Two weeks ago it was -20. Now it's up to 18 some days, isn't supposed to freeze at night for the next week, and all the snow ran off everything in a rush, creating its own creeks and spilling the banks of the ditches. My squashes are up, my tomatoes have their 3rd leaf coming out, most of them, and presently I shall have to separate my tomatoes and cabbages.

I've done much less than I should do at work; deadlines are rushing forwrd.
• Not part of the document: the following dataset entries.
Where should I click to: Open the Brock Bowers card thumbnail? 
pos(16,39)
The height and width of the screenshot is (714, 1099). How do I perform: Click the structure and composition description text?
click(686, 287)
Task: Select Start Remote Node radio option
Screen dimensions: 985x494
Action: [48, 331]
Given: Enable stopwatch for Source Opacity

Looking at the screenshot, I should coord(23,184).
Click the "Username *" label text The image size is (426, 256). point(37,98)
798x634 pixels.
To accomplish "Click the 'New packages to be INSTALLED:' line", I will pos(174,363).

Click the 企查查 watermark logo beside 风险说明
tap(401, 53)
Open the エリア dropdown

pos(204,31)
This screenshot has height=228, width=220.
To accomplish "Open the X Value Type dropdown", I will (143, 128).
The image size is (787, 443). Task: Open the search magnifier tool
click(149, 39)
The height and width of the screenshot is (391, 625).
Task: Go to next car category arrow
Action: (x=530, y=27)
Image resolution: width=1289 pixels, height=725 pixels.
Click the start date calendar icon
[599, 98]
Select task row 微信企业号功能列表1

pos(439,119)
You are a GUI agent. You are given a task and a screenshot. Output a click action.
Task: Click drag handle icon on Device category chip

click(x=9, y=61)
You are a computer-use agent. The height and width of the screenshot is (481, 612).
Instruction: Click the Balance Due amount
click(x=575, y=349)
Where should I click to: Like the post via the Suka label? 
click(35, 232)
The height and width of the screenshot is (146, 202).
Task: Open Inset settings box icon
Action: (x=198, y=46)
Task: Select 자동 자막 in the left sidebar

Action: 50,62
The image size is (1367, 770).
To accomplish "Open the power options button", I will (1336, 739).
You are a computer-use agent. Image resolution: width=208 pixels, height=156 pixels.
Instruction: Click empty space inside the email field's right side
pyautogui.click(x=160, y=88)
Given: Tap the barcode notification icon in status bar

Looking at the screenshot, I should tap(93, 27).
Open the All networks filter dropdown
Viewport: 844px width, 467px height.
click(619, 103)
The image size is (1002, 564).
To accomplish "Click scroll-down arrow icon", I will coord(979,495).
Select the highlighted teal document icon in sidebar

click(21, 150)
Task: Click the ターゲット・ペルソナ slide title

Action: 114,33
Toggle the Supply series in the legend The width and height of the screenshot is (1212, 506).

Instead I feel like I've blinked and leapt into the future. I suspect I'm spending an awful lot of time dissociating. The heart of the house, the woodstove, is shut down because it's plenty warm out now with just a trickle of supplementary electric heat. My other timekeeping is skewed: things go bad in the fridge when I could have sworn they were only a couple days old; the sow I swear was just about to farrow is just... staying in the same condition, while Penny has leapt from skinny to bagging up; the garden is uncovered and chives and stinging nettles are starting to grow and I barely had a chance to think about it; I keep running out of cat food; the pile of eggs entirely covers my downstairs table. I don't know how any of these things have happened. I don't remember the time passing.

I need to plant greens and make an appointment to put summer tires on.

Everyone else is also in a bad state. My partners are not well, nor from what I can see are my friends. The internet is terrible for me, except for the couple of individual connections that make it too much of a problem to drop it. My industry, which depends on the movement of seasonal workers across the territories of indigenous people and small towns, is not sure what it's doing with itself.

I want to bring order to it. I want a stately series of conversations without constant chatter. I want to reconnect with the land without being pulled away. I want to talk to my plant people and see how their year is going.

But I feel unable to commit myself to such things. What if I'm supposed to meet someone for a video dinner and I've found a moment of peace in the garden and don't want to come in? What if I want to throw myself into this feeling of timelessness and someone feels unloved because they're ignored? It's a little ironic that in this time of what's supposed to be separation I feel so responsible for other folks, except that I know our good habits slip in times of stress. That's probably why I'm reverting.

We're all going to be doing our best right now. And of course, none of it will be enough. We will get by, though.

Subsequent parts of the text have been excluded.